§ **DIRECTIONS**: The line that contains "Viewport: 1024px width, 738px height." marks the start. Please set it down, with every later line of the data, exactly and without pictures.

[Saved data entries]
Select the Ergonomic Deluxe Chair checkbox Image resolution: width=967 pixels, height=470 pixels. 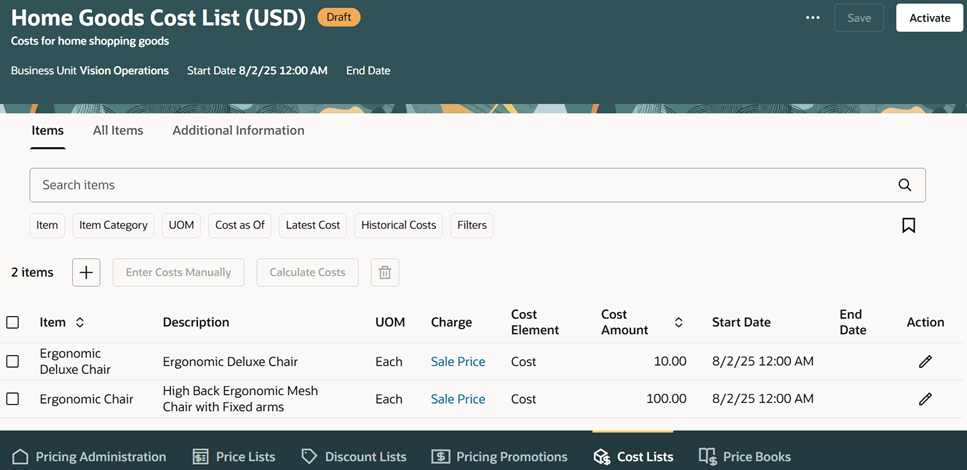[13, 362]
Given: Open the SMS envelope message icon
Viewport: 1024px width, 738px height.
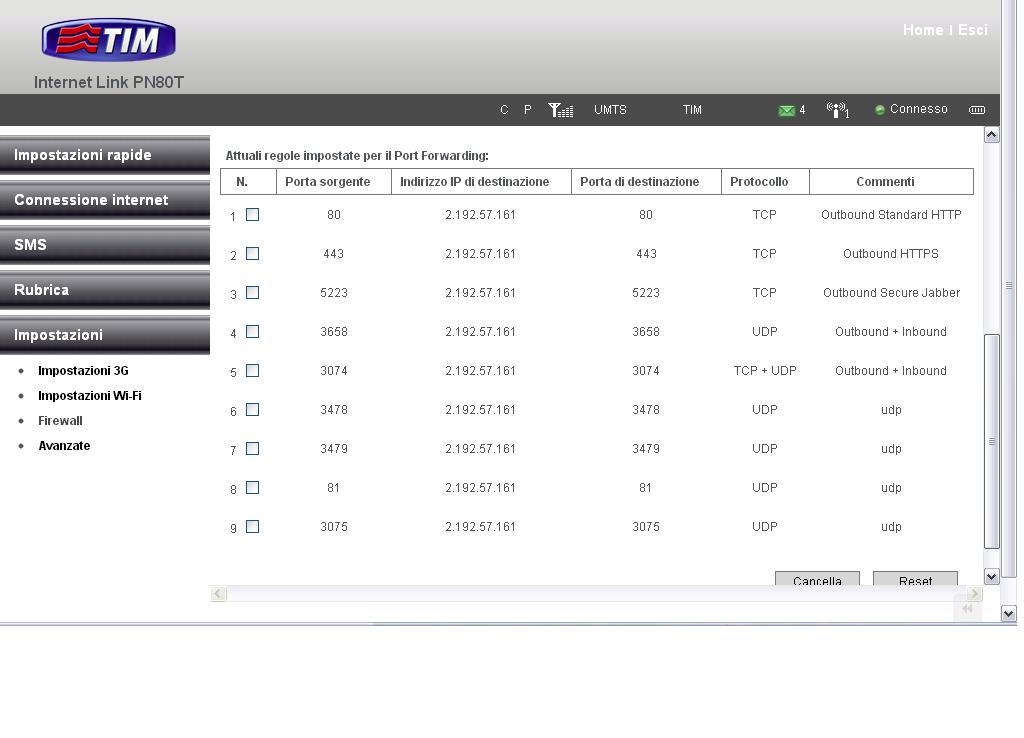Looking at the screenshot, I should pos(786,110).
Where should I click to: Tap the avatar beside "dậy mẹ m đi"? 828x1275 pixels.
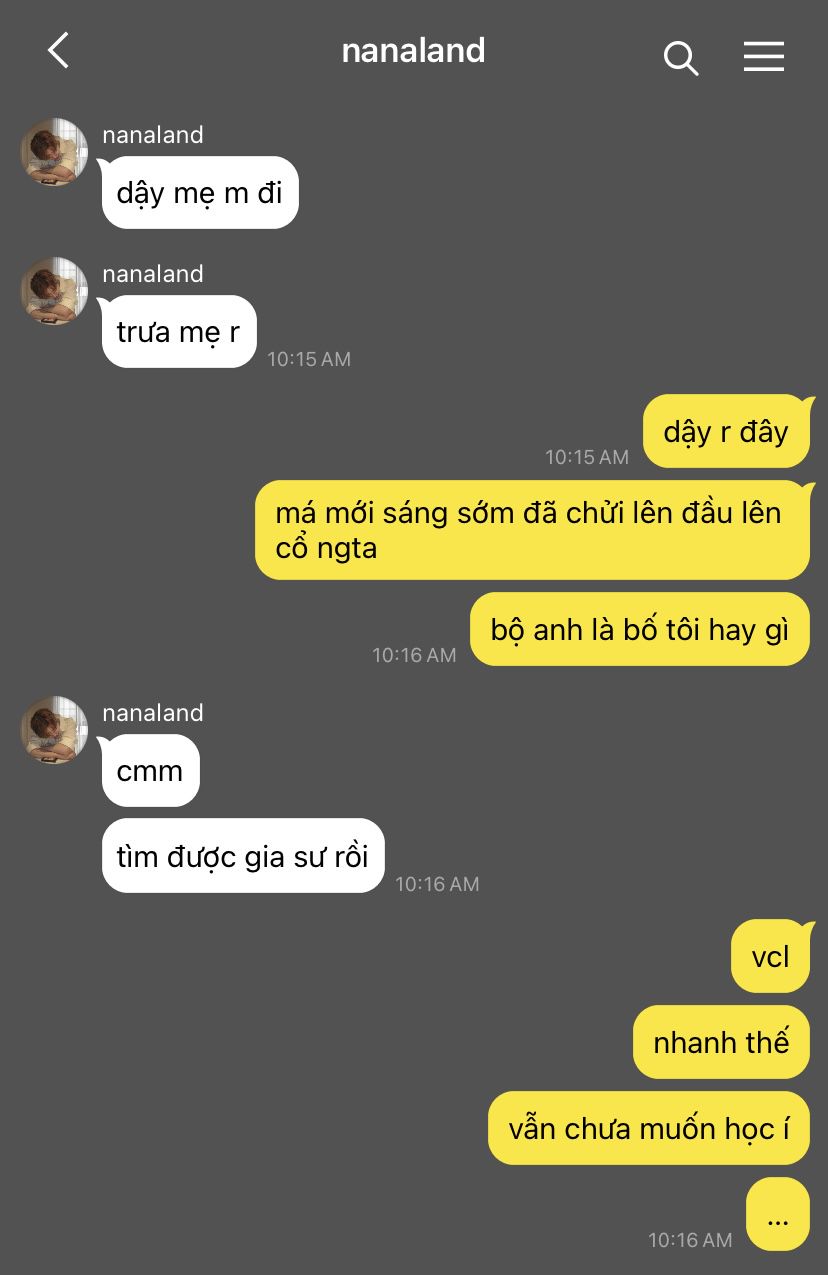tap(54, 152)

§ **SOLVED PROBLEM**:
Viewport: 1024px width, 738px height.
Looking at the screenshot, I should pos(786,110).
Where should I click to: Tap the avatar beside "dậy mẹ m đi"? 828x1275 pixels.
tap(54, 152)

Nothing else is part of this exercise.